→ **TEXT BLOCK**

────────

Thank the rapidly evolving fields of molecular biology and genetics for these thrilling discoveries — advances in cellular science that doctors hope will someday help eradicate all cancers. “We really are on the cusp of a major breakthrough when it comes to cancer treatment,” Dr. Schwartz says. “Now that we have the technology to dissect the cancer cell and see whether a certain growth factor or a genetic mutation turns it on, we’ve opened up whole new possibilities for therapeutic approaches.”

Patients as researchers

These breakthroughs haven’t yet helped Lindholm, who has survived nine years despite a scary lack of options. And her family has suffered a double blow: Sadly, nearly a year after Lindholm’s diagnosis, her mother committed suicide. “She’d never been depressed before, but I think she was shocked by how widespread my cancer was and the discouraging prognosis I got,” Lindholm says softly. “This wasn’t her vision for my future.”

────────

→ **EXTRACTED DATA**
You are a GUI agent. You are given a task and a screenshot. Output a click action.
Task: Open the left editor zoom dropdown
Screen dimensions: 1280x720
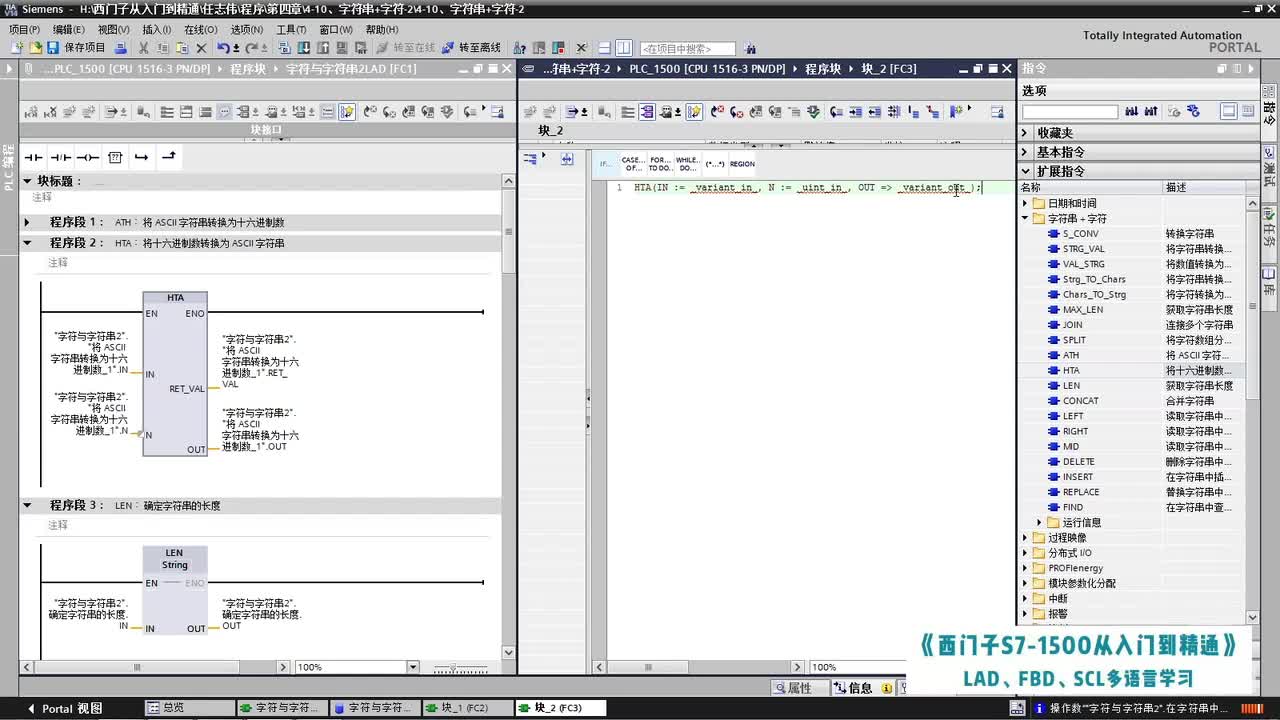412,667
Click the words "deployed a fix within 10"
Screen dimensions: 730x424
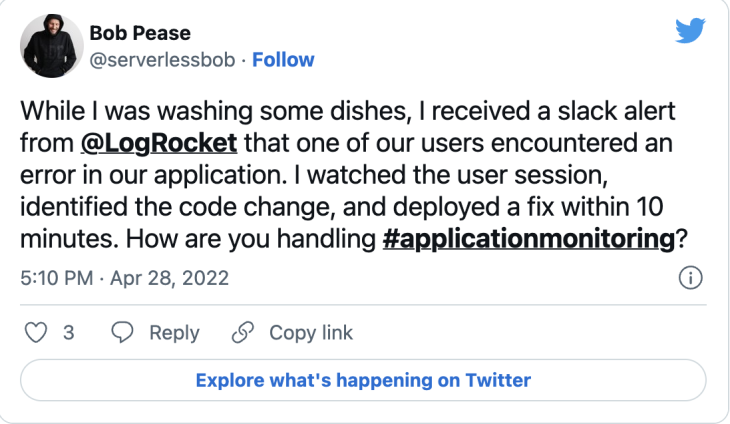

────────

→ **TASKS TO COMPLETE**
- 1) According to the passage on cancer research, why does Dr. Schwartz believe whole new possibilities for therapeutic approaches have opened up? Answer in one to three sentences.
- 2) In the passage on cancer research, how many years has Lindholm survived?
The items are separate from the passage on cancer research.

→ **SET OF ANSWERS**
- 1) Doctors now have the technology to dissect the cancer cell. With it, they can see whether a certain growth factor or a genetic mutation turns the cell on, and this has opened up new possibilities for treatment.

- 2) Nine years.